Date: 2014-10-02 04:11 am (UTC)
From: [identity profile] austin-dern.livejournal.com
I seem to remember a movie that came out around 2005 or so, built around the theme that a couple of kids had had a Narnia-type adventure, and come home, and got on with their lives, thinking mostly that it was something they had imagined along the time of their unexplained several-days disappearance. I think one of them had turned the fragmentary memories into a series of kids' books, and now the Narnia-ish land was calling for their help again. I have no recollection of what the movie was named, though; I'd seen it on the airplane during a long-haul flight.

Date: 2014-10-02 01:15 pm (UTC)
From: [identity profile] mariness.livejournal.com
Susan Cooper is the major example. There's also:

1. Robin McKinley's The Hero and the Crown, which is an odd example because it's a girl in a fantasy setting forgetting a fantasy setting within that fantasy setting.

2. Lewis Carroll's Sylvie and Bruno/Cont. have some elements of this, though to be fair it's hard to tell since so much of those books make no sense.

3. Speaking of Lewis Carroll, Alice in Through the Looking Glass never mentions Wonderland and seems to have no recollection of it.

4. This also happens with L'Engle's Time Quintet series - no one mentions Mrs. Whatsit in The Wind and the Door, for instance, and in the next three books, no one mentions "Well, Meg had once been to other planets and also spent quality time in a mitochondria" so it's often assumed that L'Engle is another example.

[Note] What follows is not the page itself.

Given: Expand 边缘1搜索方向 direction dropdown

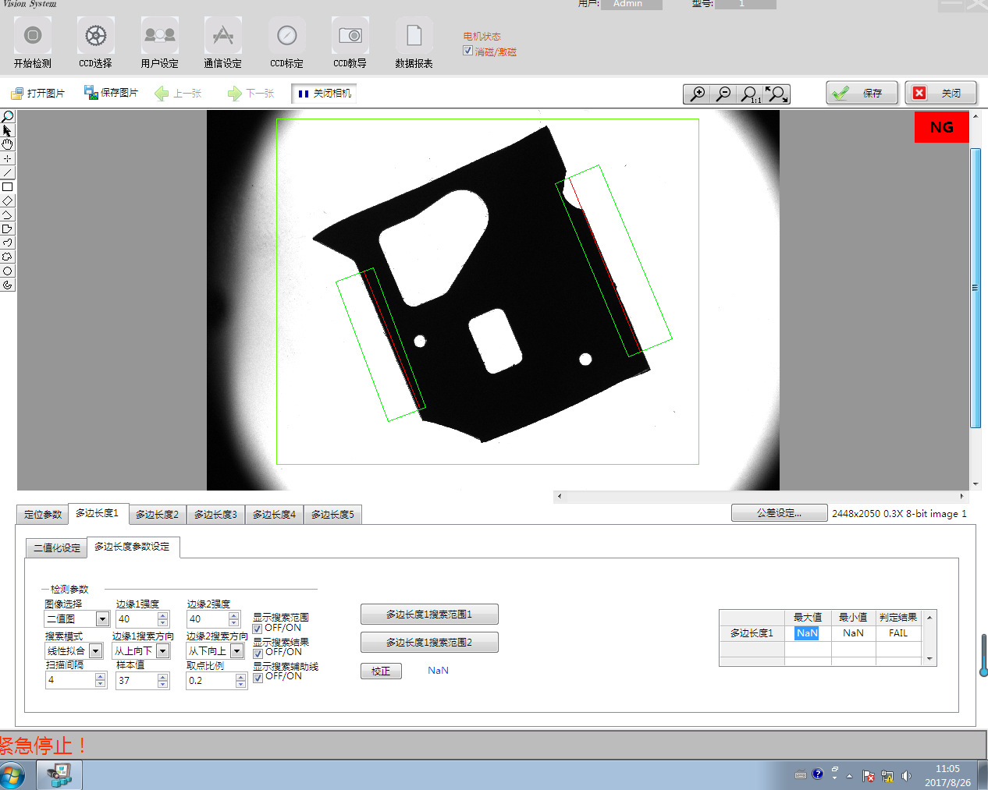Looking at the screenshot, I should [x=163, y=651].
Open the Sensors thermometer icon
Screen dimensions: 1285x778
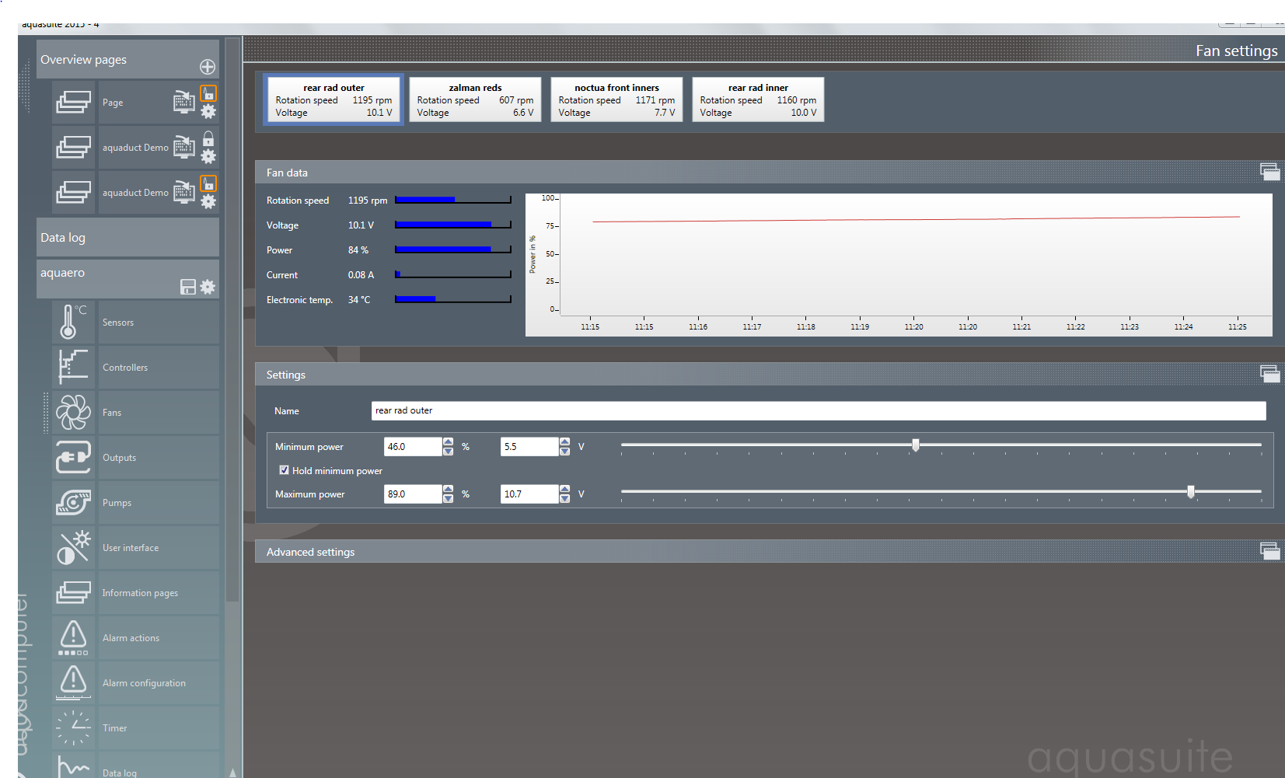click(73, 322)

5. The Mary Poppins books do this at least two or three times per book, with the babies forgetting not just the fantasy worlds, but how to talk to animals and the creation of stars and all that.

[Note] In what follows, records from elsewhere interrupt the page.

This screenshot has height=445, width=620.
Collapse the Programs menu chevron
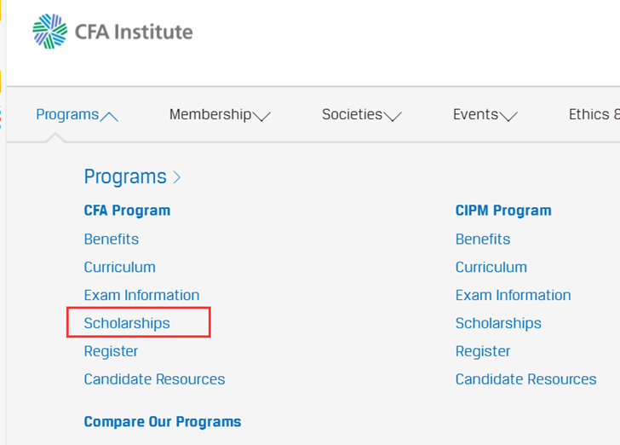(109, 116)
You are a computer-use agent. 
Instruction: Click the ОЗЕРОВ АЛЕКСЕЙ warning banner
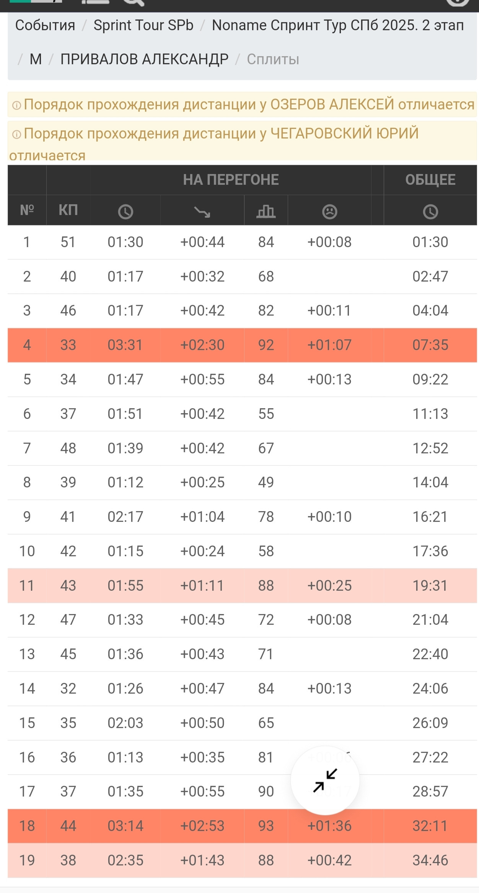pyautogui.click(x=242, y=104)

6. Lloyd Alexander's The First Two Lives of Lukas-Kasha is technically an example of this, but with a major twist on it that I love.

7. Mary Norton does this in Bedknobs and Broomsticks.

8. There's a chapter in The Wind and The Willows that does this, although the animals just return to their talking animal, fantasy state, so, arguable.

9. Edith Nesbit does this in "House of Arden," with the added touch that the kids aren't sure if their time travel trips are real in the first place, and again in a chapter in

10. And of course a certain Judy Garland movie....

I think there are others; these are just the ones I could quickly look up.

Date: 2014-10-03 01:51 am (UTC)
pedanther: (cheerful)
From: [personal profile] pedanther
It's been ages since I read it, but I recall The Hounds of the Morrigan by Pat O'Shea ends with the protagonists forgetting the whole thing.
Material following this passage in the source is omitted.